Last year, Democrats garnered 54 votes for mandated prescription drug negotiation authority, though the vote was nonbinding as part of the fiscal 2007 budget resolution. If Democrats hold that support — which would now include the votes of the nine newly elected Senate Democrats and the eight Republicans who supported it last year — they would have 58 votes. (The tally does not include Democratic South Dakota Sen. Tim Johnson, who has been recuperating from a stroke last December, but he likely would support the bill.)
So picking up more Republicans is crucial, but increasingly possible. Sen. Norm Coleman (R-Minn.), who previously has expressed a reluctance to support the bill, said Tuesday that he was open to the bill because “apparently there’s very benign language coming out of the Senate.” Still, he cautioned that he is concerned that any conference between the Senate measure and the House bill, which does require the HHS secretary to use the negotiating power, would result in a bill he could not support.
“I just want to make sure it’s good policy and not political gamesmanship,” Coleman said of his wariness that the changes Baucus made were merely to get the bill to conference to strengthen it.
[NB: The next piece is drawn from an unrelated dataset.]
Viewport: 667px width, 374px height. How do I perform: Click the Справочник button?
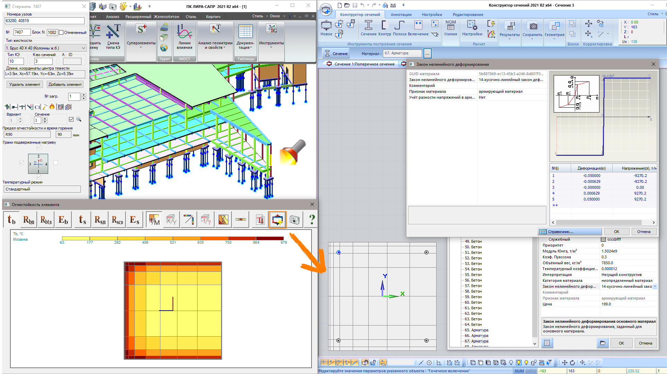point(570,232)
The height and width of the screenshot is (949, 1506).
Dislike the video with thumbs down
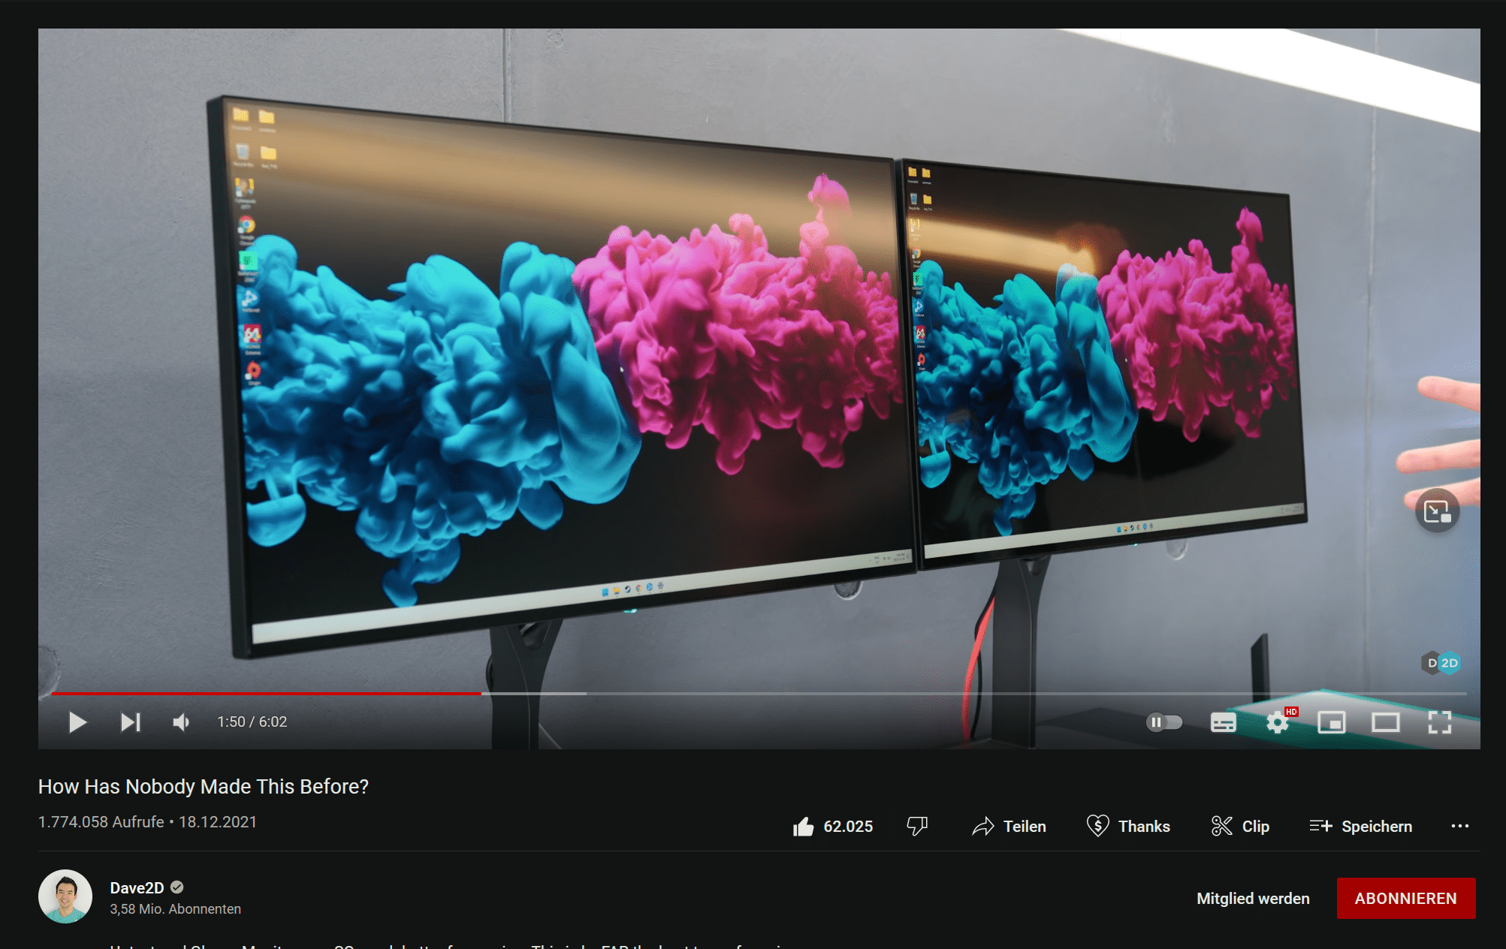pyautogui.click(x=917, y=827)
Other targets of the bill’s changes were Sens. Ben Nelson (D-Neb.) and Trent Lott (R-Miss.), who opposed the amendment last year, as well as Sen. Lindsey Graham (R-S.C.), who voted for the proposal, said one source with knowledge of the negotiations. It was unclear whether any of those Senators would vote for the new bill.
But Grassley said he was not swayed by the changes to the measure. “I have to fight it,” he said, explaining that the current system of private prescription providers negotiating with drug companies is working quite well. “If it ain’t broke, don’t fix it.”
And one Republican who voted with Democrats previously said she still was undecided about supporting the new bill on the floor.
“I don’t know,” said Sen. Lisa Murkowski (R-Alaska).
One senior Senate Democratic aide said Republican leaders are unlikely to give their members a free pass on the bill next week. The aide said it would be hard to believe that Senate Minority Leader Mitch McConnell (R-Ky.) would not lean on some of his Senators to prevent Democrats from breaking the filibuster.
“They’ll free who they need to and keep others,” predicted the aide.
In fact, Republicans are largely relying on reports by the nonpartisan Congressional Budget Office, stating that negotiation authority would not significantly lower the costs of the program. The most recent missive from the CBO came this week, reiterating the agency’s belief that giving drug price negotiating authority to Medicare would have “a negligible effect” on the cost of the program to taxpayers.
“It throws a big wet blanket on their Medicare plans,” said one Senate GOP leadership aide.
The April 10 CBO letter, requested by Baucus’ staff, states, “Without the authority to establish a formulary or other tools to reduce drug prices, we believe that the [HHS] Secretary would not obtain significant discounts from drug manufacturers across a broad range of drugs.”